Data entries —

BEGIN

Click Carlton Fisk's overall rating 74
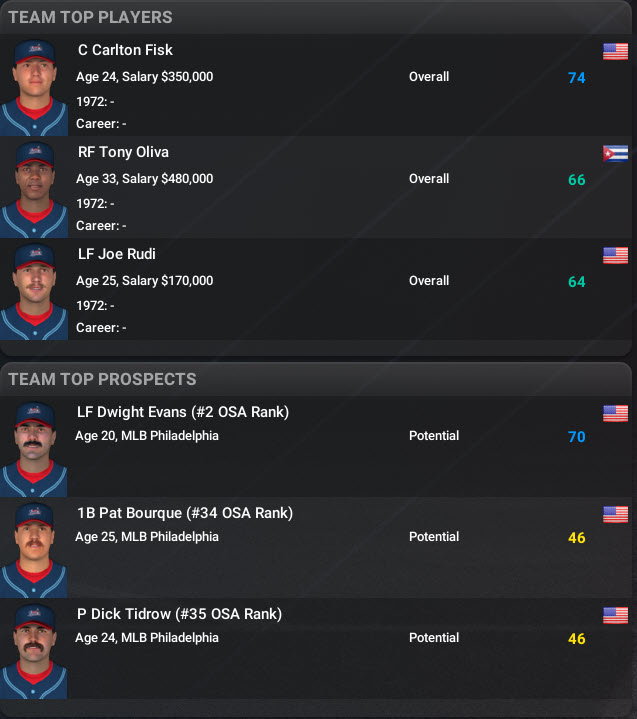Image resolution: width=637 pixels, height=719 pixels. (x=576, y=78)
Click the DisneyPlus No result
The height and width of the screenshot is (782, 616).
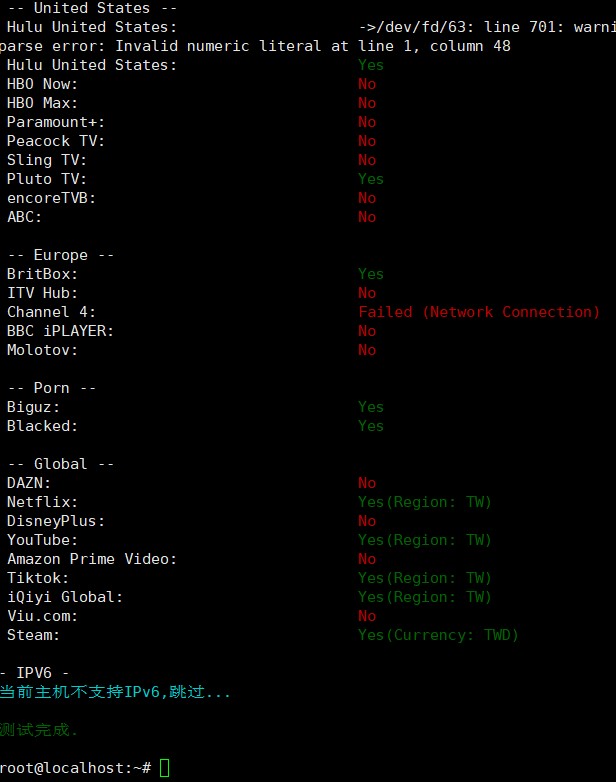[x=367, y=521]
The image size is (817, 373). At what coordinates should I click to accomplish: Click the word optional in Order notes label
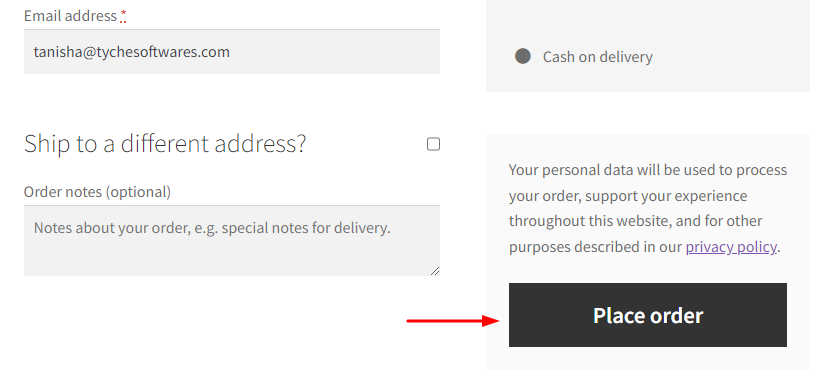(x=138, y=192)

END

Exercise instructions —
Apart from the images, please copy every line of the data exactly as written.

Response area —
Click Carlton Fisk's overall rating 74
Image resolution: width=637 pixels, height=719 pixels. (x=576, y=78)
Click the DisneyPlus No result
The height and width of the screenshot is (782, 616).
[x=367, y=521]
The image size is (817, 373). At what coordinates should I click to accomplish: Click the word optional in Order notes label
(x=138, y=192)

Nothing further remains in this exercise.